Pembrolizumab is a type of targeted drug called a ‘checkpoint inhibitor’. It works by blocking an interaction between lymphoma cells and immune cells that switches the immune response to the lymphoma off. Blocking the interaction allows your immune system to recognise the lymphoma cells as abnormal, and destroy them.
Pembrolizumab is already licensed for adults with classical Hodgkin lymphoma that has relapsed or progressed (got worse) after treatment with brentuximab vedotin and who have already had, or are not able to have, an autologous stem cell transplant.
The aim of this trial is to find out whether pembrolizumab is safe and effective at treating childhood cancers that have not responded to treatment or have come back after initial treatment.

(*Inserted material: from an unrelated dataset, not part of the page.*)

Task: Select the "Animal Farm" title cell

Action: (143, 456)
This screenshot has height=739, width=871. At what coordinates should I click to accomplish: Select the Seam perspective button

So far, 154 children have been treated as part of the trial. Of these, 15 had Hodgkin lymphoma.
- Most childhood cancer types did not respond well to pembrolizumab treatment.
- However, in 9 out of the 15 children with Hodgkin lymphoma (60%), the lymphoma shrank after treatment with pembrolizumab. In two of these children, the lymphoma disappeared on tests and scans.
- The most common side effects of pembrolizumab in the children in the study were low red blood cell count (anaemia) and low lymphocyte count.
These are very early results in a small number of children. The study is still recruiting and the final results are due by September 2022.